I never, ever thought I would write a post that had something to do with Fascinating Womanhood. Believe it or not, it ties in to writing. Writing romance, that is.
I found a link that sent me to the original 1922 pamphlets that inspired Helen B. Andelin’s book, Fascinating Womanhood. The pamphlets are called Fascinating Womanhood, or, the art of attracting men. (The link will send you to the Harvard University Library’s website.) I must admit the writing is snappier in those pamphlets than in the book she published, though, in the spirit of the age, they take a more scientific [insert raised eyebrow] view of attracting men.
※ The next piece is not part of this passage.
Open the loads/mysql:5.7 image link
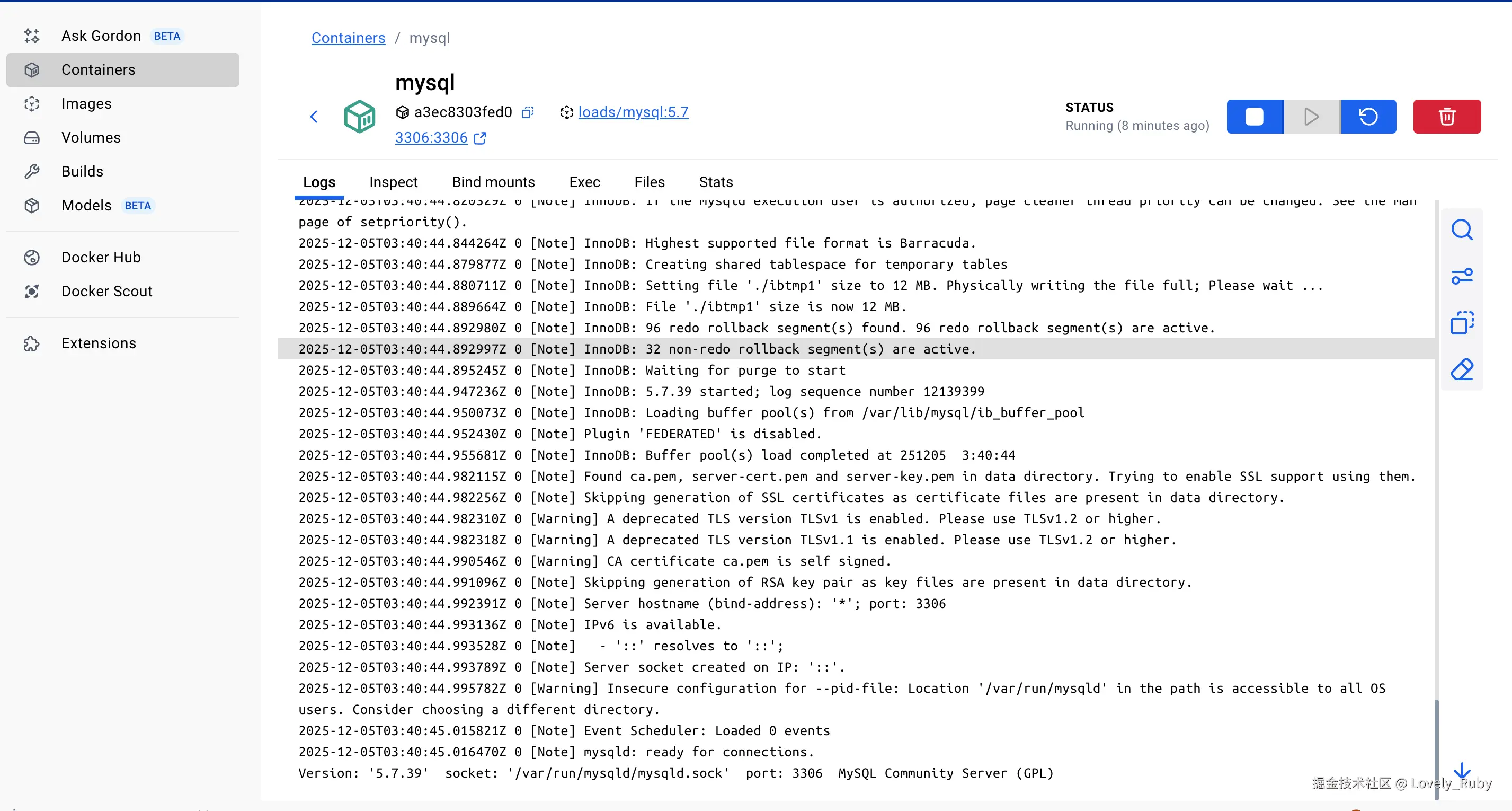 point(633,112)
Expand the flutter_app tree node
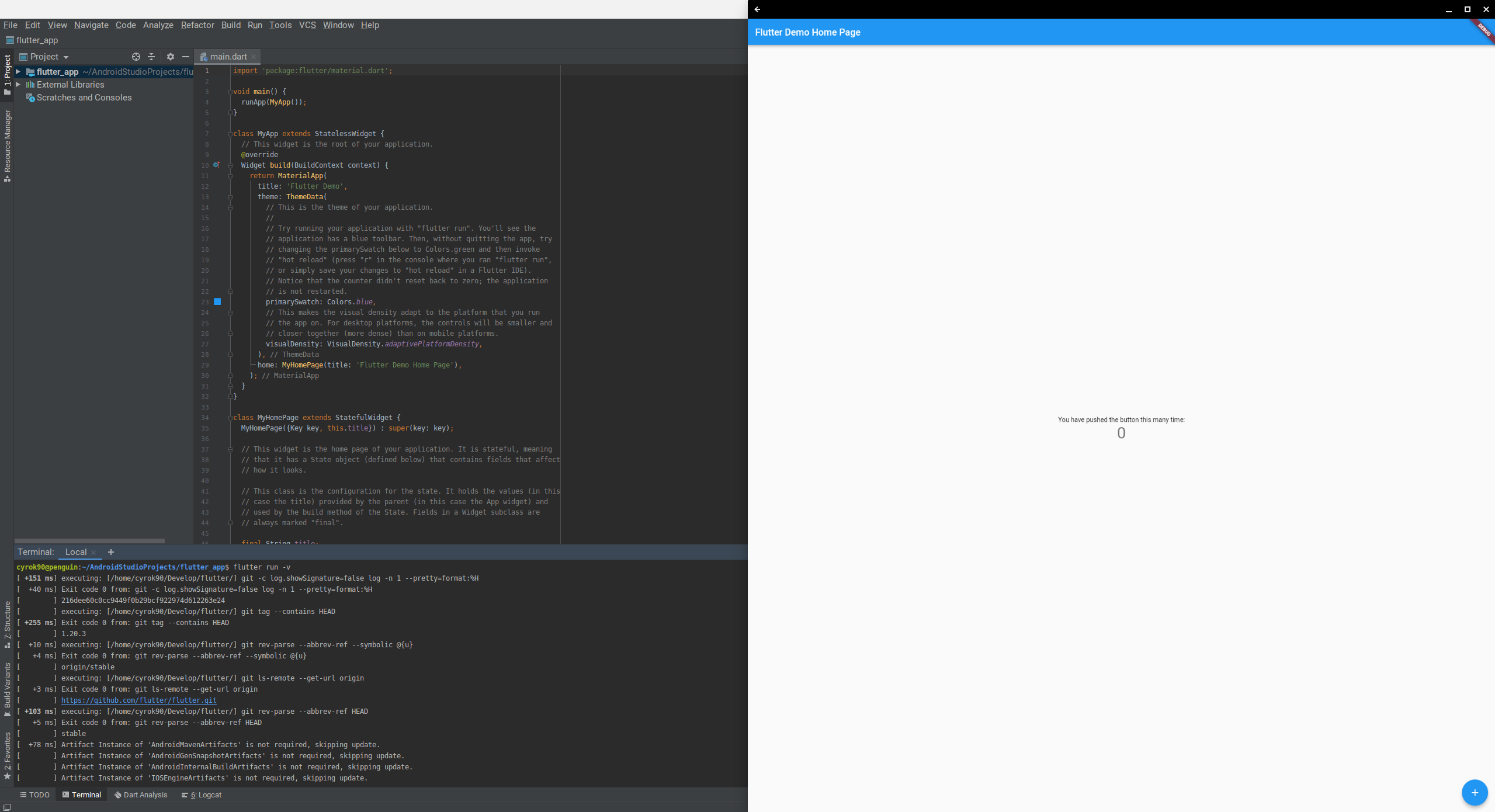The width and height of the screenshot is (1495, 812). point(18,72)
They come right out and say no matter whether you’re trying to sell insurance or yourself, there are a definite number of steps you have to take and in a certain order before someone is willing to buy what you’ve got.
This intrigued me.
The steps the authors outline are pretty basic. First, get the man’s attention. Next, create interest. After that, you’ll need to create desire. Once you’ve got those three, you must satisfy the potential customer’s judgment (would this really be worth my time?) before finally calling them to action.
As I thought this over, I realized that every good romance follows these steps as the romance develops. The characters manage to get each other’s attention, develop interest, then desire, figure out if it’s worth it to be with the other, and finally take action which, in a romance, leads to the HEA (Happily Ever After). Romances that feel rushed sometimes omit these steps or put them so close together you can’t see which one is which. You could argue the whole “love at first sight” kind of romance, but I’ve noticed those aren’t the ones people remember best. And even in those stories, the good ones show that the initial interest/desire needs to be tested and that becomes the core of the story. In fact, now that I look over what I wrote, it seems obvious. It’s just, I’ve never put it into steps before.
I’m curious to see what else I find in the book.
2 thoughts on “the original Fascinating Womanhood and the steps of commitment”
What a great piece of writing! Johnny Hopeful was no match for Miss Innocent, as her attire was “the most cuddlesome to be found.” Priceless.
I’d also had these ideas in my head recently after watching a movie, where the leads fell in love so quickly with one another that the emotional bond (and resulting heartbreak when things went south) was not plausible. There is an art to making love stories believable and therefore enjoyable.
Isn’t it great? 🙂 I don’t think I’ve ever heard the word “cuddlesome” in any other book I’ve read.
I know people joke about how romance has a formula, but this is one of those cases where I think having a formula is good. Glad to know someone else is thinking along those lines as well.